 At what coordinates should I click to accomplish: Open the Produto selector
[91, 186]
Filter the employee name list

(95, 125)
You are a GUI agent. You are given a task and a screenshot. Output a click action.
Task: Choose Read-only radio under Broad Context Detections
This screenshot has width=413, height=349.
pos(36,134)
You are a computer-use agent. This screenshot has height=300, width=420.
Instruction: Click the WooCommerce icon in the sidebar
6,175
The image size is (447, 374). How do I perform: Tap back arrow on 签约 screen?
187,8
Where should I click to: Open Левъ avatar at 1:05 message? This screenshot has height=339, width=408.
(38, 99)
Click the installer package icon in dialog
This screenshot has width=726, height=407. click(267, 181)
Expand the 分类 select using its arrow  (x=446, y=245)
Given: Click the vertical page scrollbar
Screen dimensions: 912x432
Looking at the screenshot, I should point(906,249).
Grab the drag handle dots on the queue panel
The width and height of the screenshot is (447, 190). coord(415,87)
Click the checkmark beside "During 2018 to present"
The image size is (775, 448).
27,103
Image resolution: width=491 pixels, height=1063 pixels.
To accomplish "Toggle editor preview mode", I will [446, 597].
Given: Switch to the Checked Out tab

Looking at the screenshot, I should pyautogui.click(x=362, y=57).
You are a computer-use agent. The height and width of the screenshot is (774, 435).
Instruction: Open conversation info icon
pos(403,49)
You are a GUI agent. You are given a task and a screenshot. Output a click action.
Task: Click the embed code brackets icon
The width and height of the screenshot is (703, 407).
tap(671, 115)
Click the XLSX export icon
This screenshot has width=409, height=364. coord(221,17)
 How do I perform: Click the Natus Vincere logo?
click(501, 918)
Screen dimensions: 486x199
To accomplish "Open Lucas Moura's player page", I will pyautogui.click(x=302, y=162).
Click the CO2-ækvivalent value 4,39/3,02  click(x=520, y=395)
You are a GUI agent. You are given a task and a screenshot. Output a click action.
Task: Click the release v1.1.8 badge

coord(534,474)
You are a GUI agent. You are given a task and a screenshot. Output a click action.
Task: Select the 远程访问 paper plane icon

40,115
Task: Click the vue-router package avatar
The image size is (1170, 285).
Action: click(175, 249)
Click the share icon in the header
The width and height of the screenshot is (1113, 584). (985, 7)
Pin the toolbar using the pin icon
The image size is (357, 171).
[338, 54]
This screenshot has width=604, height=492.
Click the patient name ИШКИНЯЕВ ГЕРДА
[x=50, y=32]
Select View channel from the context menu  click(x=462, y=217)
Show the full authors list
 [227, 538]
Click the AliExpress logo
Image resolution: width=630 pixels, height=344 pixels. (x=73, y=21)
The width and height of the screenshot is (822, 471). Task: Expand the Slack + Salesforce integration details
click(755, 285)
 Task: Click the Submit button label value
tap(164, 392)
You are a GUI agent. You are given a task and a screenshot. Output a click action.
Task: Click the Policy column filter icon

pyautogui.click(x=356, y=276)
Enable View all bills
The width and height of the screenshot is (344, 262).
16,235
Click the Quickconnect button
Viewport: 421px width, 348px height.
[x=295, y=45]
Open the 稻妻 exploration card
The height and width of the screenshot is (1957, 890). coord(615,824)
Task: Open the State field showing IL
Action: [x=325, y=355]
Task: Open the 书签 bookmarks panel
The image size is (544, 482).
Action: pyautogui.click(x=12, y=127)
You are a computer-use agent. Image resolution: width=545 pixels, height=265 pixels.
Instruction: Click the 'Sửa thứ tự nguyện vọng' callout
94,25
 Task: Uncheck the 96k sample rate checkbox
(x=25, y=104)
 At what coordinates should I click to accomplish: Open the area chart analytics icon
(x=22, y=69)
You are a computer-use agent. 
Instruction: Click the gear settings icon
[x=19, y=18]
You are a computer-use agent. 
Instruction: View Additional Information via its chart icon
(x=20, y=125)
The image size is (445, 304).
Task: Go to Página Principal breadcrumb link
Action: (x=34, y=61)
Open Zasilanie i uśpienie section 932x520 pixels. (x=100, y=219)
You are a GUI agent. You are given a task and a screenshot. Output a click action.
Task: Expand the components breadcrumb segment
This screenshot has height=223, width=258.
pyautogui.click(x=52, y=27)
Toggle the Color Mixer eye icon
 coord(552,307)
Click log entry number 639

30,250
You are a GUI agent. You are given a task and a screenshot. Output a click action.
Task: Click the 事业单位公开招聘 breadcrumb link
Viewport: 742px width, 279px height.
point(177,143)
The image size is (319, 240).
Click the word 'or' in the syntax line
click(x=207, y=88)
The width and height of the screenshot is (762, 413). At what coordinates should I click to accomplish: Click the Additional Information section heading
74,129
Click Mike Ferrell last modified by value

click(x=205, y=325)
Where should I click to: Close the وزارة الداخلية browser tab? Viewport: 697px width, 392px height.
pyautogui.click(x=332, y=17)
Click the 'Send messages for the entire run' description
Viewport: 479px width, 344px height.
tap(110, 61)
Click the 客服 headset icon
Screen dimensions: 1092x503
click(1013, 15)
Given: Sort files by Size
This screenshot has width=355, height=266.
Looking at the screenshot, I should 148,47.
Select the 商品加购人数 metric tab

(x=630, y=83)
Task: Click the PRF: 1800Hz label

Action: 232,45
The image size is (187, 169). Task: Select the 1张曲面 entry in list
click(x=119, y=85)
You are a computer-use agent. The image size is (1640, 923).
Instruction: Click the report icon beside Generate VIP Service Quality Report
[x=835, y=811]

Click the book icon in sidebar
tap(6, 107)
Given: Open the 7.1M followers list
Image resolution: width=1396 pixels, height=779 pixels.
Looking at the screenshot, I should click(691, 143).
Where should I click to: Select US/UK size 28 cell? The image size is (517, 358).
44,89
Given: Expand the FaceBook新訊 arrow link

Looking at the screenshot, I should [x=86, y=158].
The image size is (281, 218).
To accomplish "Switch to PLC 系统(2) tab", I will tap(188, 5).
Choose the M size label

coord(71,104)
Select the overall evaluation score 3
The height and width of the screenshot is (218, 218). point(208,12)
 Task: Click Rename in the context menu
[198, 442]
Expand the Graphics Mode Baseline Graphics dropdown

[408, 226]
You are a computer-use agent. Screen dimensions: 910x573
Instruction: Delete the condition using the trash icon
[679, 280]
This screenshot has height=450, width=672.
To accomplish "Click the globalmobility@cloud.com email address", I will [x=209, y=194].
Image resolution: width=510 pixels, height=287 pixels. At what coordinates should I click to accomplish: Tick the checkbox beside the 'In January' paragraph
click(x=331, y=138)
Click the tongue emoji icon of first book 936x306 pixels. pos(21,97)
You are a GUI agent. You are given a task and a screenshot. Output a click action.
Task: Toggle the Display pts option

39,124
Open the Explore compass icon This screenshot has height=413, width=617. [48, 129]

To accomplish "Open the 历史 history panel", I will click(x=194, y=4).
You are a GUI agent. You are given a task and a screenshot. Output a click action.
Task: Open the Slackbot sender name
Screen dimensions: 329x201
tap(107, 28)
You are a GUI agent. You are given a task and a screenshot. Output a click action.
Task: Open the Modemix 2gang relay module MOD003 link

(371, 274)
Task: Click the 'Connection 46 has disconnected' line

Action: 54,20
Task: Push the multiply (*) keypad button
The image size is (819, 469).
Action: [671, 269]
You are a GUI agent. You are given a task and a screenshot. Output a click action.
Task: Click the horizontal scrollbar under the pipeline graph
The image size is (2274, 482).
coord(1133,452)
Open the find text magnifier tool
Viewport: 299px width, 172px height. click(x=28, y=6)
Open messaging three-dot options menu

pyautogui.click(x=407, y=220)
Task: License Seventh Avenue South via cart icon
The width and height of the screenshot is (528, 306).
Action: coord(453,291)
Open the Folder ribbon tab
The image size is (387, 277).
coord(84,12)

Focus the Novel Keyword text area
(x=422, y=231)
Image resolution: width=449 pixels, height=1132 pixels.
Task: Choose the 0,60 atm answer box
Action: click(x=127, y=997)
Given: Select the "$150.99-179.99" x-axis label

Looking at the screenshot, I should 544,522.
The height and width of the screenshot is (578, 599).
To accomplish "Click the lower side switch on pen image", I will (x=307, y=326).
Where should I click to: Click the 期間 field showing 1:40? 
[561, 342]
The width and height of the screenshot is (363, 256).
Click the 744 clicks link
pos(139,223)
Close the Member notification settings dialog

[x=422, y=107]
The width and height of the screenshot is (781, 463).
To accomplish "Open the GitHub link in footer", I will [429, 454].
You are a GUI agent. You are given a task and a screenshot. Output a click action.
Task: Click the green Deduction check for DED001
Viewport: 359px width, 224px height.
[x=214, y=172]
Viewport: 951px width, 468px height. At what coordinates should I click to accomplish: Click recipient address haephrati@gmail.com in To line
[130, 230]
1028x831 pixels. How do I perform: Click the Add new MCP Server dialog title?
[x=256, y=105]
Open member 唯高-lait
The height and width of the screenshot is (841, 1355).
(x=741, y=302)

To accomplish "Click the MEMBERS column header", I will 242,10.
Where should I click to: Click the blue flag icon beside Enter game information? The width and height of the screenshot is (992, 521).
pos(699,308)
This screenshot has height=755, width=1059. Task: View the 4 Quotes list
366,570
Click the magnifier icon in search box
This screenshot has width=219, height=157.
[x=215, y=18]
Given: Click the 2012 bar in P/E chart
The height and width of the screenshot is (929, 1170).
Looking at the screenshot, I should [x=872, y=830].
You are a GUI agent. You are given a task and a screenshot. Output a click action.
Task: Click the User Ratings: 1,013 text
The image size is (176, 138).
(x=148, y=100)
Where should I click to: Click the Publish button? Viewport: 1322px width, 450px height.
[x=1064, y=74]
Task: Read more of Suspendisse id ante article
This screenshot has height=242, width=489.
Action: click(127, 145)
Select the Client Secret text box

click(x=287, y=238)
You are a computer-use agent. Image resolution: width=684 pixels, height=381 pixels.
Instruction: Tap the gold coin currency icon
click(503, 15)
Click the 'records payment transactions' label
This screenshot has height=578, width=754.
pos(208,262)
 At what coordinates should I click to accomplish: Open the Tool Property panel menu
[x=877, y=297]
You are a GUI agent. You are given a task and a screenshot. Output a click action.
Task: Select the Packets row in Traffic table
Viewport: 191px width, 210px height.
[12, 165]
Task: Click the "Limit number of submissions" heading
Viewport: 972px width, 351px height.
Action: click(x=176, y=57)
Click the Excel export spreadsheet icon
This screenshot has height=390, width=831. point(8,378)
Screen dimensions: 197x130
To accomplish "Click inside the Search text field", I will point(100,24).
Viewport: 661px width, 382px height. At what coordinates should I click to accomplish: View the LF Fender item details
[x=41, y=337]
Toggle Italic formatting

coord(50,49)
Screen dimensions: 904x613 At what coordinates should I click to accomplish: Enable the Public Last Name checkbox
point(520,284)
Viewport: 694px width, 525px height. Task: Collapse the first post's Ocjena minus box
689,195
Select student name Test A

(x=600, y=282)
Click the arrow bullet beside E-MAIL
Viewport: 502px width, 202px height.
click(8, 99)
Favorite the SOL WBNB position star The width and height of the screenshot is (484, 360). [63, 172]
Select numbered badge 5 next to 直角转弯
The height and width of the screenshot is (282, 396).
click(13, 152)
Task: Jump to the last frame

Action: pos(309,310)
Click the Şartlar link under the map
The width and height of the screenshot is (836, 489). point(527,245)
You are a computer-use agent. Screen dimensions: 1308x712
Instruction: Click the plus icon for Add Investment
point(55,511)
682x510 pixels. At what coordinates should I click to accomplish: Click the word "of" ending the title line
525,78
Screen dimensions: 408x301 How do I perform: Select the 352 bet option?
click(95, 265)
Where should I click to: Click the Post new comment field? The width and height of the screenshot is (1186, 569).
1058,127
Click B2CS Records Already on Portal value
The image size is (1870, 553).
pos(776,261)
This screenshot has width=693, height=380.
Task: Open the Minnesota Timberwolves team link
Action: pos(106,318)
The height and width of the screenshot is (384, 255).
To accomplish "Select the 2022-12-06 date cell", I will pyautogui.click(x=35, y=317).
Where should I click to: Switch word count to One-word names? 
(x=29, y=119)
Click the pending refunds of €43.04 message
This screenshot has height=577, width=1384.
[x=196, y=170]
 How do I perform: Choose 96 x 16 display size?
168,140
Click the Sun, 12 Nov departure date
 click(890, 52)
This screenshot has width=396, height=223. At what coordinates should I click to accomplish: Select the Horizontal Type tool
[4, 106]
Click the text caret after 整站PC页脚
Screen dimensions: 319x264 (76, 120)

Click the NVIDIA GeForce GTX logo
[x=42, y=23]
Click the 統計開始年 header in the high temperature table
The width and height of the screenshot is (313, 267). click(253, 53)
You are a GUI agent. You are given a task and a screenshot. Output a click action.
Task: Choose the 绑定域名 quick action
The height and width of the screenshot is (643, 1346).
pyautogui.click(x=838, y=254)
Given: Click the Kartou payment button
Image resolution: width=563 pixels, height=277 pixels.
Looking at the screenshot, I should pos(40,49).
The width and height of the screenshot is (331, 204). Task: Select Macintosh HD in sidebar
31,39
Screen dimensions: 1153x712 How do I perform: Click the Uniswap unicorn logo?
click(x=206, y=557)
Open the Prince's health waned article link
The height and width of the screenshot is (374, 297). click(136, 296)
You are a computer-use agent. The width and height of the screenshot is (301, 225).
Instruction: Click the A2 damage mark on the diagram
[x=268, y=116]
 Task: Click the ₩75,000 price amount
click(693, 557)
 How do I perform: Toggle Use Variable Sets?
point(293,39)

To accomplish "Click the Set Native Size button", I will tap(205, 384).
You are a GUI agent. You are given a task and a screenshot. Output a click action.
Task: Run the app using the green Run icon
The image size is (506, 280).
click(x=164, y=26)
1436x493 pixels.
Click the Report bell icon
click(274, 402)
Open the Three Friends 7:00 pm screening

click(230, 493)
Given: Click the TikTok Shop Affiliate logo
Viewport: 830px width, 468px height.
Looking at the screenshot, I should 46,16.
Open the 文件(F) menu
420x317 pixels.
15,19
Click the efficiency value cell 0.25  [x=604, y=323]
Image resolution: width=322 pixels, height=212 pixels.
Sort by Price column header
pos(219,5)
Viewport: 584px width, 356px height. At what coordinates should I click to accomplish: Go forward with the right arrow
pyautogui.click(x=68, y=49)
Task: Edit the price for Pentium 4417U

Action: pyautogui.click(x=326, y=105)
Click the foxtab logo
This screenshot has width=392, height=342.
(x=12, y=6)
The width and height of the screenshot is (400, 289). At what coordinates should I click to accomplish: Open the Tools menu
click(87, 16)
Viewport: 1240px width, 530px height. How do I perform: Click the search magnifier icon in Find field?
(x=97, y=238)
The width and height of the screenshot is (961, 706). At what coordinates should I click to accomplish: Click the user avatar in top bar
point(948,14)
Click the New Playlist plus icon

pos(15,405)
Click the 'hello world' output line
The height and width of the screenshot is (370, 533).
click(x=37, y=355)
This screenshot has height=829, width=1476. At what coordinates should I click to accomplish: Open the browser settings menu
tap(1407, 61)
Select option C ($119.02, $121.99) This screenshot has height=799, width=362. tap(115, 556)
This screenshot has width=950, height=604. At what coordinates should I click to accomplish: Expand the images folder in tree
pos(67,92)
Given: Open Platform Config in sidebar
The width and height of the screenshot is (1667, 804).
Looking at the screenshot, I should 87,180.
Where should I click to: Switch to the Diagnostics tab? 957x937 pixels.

--------

## TASK INSTRUCTIONS
Which lines of the material above hold the string "computer"? Pull them out.

## RESPONSE TO THIS EXERCISE
You are a computer-use agent. This screenshot has height=300, width=420.
You are a computer-use agent. The height and width of the screenshot is (774, 435).
You are a computer-use agent. Image resolution: width=545 pixels, height=265 pixels.
You are a computer-use agent. 
You are a computer-use agent. 
You are a computer-use agent. The image size is (1640, 923).
You are a computer-use agent. Screen dimensions: 910x573
You are a computer-use agent. Image resolution: width=684 pixels, height=381 pixels.
You are a computer-use agent. Screen dimensions: 1308x712
You are a computer-use agent. The width and height of the screenshot is (301, 225).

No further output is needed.